第一話 ⅩⅠ 上
お久しぶりです。
前回投稿した時、一日のアクセスが三桁を超え、一気にPVが1,000を突破しました。
ちなみに、ユニークも少しずつではありますが順調に増えております。
皆さんありがとうございます。
駄文ではありますが、これからもお付き合いいただけると嬉しいです。
「遂にやって来ました! 実習です!」
「待ち遠しかった! 実習です!」
「ふ、二人とも、落ち着いて……」
テンションが上がりまくって大声を出しているナディアとソフィアを、若干顔を赤くしながらユウキが宥める。
その甲斐なく、双子は尚も大声で話し続ける。
「だって、すっごい楽しみなんだもん!」
「ユウキも気になるでしょ? 自分の魔方陣!」
「そ、そりゃあ、気になるけど……」
双子がユウキに詰め寄る。
その迫力に押されて、ユウキは双子のペースに流される。
「ね?それがやっと分かるんだよ?」
「テンション上がらないわけないじゃん!」
いや、それにしても興奮しすぎだ。
「楽しみなのは分かったから、声のボリュームを落とそうぜ」
見かねたロウェンが口を出す。
「「何で??」」
ユウキに向けていた顔を同時に彼に向ける。
「周りを見れば分かると思うわ」
そう言ってマリアが視線を動かす。
釣られて双子も周りを見渡す。
ユウキは既に先程より顔を赤くして片手で覆い、下を向いている。
現在五人は、第一訓練棟にある第四訓練室にいる。
広さは体育館くらい、全体的に色は白で清潔感と解放感がある。
5人の他にも、訓練室にはG組の生徒全員と合同で実習を受けるH組の生徒がいる。
一クラス25人いるから、今ここには50人いることになる。
その殆どが、双子と傍に居るユウキやロウェン達を見ていた。
誰も一言も発さない沈黙が更に痛い。
理解したナディアとソフィアは、ユウキと同じように顔を茹で蛸のように赤く染め上げる。

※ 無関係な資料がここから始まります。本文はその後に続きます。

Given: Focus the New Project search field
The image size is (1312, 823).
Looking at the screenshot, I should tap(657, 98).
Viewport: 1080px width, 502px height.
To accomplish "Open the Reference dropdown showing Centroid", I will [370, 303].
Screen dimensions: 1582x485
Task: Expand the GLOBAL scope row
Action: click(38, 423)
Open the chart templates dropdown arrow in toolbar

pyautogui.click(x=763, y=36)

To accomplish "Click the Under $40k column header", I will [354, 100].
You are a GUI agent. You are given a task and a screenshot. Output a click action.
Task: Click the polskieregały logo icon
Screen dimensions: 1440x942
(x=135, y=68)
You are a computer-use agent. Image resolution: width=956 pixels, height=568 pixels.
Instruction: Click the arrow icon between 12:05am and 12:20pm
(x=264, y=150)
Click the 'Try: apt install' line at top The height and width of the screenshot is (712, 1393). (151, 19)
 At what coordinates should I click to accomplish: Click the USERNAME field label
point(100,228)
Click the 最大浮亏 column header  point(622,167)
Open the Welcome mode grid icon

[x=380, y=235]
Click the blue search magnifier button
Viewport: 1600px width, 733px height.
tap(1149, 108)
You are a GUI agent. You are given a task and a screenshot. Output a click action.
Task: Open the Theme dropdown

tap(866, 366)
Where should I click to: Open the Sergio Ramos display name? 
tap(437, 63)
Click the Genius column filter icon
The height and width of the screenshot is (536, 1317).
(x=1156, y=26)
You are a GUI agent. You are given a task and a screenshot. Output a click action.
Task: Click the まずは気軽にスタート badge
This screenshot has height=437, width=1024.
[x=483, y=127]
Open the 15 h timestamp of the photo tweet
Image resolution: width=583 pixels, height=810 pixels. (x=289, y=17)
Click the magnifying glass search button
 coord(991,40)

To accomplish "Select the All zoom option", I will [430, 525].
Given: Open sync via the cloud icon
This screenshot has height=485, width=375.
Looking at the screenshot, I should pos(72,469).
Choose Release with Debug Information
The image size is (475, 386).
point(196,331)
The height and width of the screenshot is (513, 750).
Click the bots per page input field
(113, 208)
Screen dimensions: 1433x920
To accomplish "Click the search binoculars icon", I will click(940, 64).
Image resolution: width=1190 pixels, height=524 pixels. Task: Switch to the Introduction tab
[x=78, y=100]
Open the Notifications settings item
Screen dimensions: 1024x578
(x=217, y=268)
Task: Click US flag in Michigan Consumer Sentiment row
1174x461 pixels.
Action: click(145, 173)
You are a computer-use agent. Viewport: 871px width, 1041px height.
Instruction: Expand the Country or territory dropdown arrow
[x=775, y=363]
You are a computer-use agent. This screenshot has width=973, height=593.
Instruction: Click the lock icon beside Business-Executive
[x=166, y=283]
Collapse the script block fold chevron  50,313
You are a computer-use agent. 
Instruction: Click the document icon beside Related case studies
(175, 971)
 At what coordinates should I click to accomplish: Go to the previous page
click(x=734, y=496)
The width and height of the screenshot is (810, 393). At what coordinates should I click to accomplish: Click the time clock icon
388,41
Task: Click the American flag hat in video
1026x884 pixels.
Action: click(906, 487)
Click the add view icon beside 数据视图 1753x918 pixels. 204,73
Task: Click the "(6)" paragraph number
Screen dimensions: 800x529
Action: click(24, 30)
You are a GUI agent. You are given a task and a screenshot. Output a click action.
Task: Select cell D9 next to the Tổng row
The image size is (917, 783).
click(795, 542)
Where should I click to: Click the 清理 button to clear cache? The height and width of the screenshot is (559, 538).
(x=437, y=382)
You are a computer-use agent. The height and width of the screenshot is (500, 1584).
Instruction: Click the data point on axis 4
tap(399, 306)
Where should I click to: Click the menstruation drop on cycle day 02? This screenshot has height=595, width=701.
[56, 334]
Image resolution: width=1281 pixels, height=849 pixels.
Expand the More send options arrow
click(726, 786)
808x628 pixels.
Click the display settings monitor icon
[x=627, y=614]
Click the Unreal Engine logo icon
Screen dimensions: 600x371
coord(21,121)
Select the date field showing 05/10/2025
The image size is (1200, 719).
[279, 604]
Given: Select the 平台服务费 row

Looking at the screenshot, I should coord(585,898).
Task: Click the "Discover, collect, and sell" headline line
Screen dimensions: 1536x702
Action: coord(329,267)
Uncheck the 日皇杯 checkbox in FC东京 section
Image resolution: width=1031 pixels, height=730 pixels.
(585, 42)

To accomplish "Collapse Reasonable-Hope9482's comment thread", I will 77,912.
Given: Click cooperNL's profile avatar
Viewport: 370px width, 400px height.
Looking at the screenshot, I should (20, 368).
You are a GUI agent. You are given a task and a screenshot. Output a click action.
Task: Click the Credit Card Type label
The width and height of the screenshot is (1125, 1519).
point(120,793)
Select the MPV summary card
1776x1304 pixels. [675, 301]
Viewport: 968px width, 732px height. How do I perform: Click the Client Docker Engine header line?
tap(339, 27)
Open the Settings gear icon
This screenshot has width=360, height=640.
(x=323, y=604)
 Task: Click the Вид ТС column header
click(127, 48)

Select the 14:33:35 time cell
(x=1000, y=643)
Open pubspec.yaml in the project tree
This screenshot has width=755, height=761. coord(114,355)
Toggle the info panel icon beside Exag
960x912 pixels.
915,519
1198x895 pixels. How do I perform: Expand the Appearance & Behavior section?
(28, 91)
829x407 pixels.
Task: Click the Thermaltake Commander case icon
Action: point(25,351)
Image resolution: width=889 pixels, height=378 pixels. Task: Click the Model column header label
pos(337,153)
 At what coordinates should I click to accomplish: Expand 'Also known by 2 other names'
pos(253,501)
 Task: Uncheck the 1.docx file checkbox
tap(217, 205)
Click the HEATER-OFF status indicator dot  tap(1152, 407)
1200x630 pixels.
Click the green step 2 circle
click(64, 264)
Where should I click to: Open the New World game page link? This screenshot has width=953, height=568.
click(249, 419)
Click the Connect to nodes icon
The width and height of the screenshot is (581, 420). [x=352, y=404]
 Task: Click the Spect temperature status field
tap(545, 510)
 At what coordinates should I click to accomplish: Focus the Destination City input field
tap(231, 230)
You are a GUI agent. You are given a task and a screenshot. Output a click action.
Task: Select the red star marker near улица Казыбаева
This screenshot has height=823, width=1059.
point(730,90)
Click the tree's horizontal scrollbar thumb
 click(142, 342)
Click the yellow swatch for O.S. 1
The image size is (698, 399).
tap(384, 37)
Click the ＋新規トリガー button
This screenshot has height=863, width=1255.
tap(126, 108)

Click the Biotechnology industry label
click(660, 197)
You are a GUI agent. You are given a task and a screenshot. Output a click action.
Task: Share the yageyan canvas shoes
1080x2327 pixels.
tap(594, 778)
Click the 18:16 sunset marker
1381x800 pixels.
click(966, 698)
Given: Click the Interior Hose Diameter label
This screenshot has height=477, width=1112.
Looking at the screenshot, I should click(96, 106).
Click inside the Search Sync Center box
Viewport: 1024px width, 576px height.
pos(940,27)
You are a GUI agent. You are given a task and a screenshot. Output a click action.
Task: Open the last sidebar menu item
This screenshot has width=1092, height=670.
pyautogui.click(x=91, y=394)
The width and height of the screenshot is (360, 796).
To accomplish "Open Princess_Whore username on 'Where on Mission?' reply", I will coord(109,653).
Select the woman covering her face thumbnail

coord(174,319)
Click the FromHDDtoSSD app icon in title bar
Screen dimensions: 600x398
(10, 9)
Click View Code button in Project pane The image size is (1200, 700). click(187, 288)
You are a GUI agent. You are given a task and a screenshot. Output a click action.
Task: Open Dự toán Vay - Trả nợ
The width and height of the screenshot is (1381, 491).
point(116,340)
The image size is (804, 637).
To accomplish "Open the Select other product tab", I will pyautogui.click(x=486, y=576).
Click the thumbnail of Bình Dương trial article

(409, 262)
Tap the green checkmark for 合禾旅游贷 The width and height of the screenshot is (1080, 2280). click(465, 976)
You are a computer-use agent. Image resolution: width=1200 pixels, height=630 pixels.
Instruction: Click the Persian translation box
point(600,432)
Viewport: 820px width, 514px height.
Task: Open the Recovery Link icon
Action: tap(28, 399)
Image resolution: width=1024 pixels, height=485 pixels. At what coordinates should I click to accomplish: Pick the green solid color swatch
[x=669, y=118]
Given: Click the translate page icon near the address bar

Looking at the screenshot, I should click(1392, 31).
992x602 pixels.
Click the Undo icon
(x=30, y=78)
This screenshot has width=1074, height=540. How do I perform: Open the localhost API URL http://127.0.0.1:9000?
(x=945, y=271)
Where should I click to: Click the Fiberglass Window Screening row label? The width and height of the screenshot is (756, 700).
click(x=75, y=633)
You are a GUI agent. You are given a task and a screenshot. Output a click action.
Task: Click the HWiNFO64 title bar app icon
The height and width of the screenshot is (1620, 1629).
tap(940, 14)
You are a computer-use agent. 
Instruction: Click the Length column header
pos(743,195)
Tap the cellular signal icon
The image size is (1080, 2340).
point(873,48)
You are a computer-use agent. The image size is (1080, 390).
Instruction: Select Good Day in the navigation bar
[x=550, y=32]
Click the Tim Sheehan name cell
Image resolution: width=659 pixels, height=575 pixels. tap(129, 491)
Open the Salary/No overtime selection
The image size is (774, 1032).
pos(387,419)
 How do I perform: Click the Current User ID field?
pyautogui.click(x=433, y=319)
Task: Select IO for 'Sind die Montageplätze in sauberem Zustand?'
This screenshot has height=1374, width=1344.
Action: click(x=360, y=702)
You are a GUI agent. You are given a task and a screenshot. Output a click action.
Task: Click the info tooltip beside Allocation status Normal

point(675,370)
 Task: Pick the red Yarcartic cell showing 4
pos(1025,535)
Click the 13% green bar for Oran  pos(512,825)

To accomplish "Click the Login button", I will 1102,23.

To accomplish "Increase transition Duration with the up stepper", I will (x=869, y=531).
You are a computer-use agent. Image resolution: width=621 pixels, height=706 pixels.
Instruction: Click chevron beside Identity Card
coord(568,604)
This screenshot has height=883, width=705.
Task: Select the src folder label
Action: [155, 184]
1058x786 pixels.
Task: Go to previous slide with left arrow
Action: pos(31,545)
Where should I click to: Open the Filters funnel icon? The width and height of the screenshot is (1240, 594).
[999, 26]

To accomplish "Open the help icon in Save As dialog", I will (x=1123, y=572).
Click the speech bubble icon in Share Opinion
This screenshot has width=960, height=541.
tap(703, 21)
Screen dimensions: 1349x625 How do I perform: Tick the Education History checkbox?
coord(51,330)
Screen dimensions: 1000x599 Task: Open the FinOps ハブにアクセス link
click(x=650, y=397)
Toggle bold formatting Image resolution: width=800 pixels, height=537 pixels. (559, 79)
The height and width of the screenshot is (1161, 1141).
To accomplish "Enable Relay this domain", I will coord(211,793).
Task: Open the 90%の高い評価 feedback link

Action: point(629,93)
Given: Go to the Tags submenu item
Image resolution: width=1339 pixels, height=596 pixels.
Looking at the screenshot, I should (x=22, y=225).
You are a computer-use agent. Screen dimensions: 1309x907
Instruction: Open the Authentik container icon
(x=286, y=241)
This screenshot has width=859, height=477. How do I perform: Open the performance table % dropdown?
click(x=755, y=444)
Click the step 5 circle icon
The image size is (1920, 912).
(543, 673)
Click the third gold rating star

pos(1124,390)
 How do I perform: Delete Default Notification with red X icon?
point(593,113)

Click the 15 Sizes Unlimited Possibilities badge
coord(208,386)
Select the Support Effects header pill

湯気が立ち上っているのが見えるような変わりっぷりだった。
「三人は平気なの?」
双子が俯いている間に幾らか頬の熱が引いたユウキが、顔色どころか表情一つ変えないエル達を不思議に思って聞いてくる。
「あぁ、それはなんだ、その……」
「えっとぉ、何ていうか……」
この質問に二人が答えを探して狼狽する。
かなり大袈裟に身振り手振りをしているが、言葉が全く続いていない。
こういう注目のされ方に慣れている、とは言えない二人であった。
「見られてるのは俺じゃなくて、ユウキ達だったからな」
ロウェンとマリアの不自然さに気付いていない振りをして、二人の持っていたバトンを少々強引に取り去る。
「そう? 僕はそれでもちょっと恥ずかしいと思うなぁ」
ユウキは眉間に薄く皺を寄せて、苦い顔をしている。
「ああいう時は、他人の振りをして第三者の立場でいた方が面白いし、怪我もしなくて済むからな。俺はもうロウェンとマリアのお陰で慣れてるから」
「そっか……。ちょっと羨ましいような気がするけど、何か複雑だなぁ。慣れてるってことはそういう出来事が沢山あったってことだよね?」
「ああ、沢山ある。腐るほどにな。思い出そうとすれば幾らでも思い出せるが、それが何時の出来事なのか多すぎて分からなくなってるのがかなりある」
「そ、そんなにあるんだ」
「ああ、本当に多い。今思えば、昔の俺は今とは違ってとても素直で真面目だったなぁ」
言いながら、エルは遠い目をする。
「苦労したんだね……」
「おい」
話している二人に第三者の声が掛かる。
お読みいただきありがとうございます。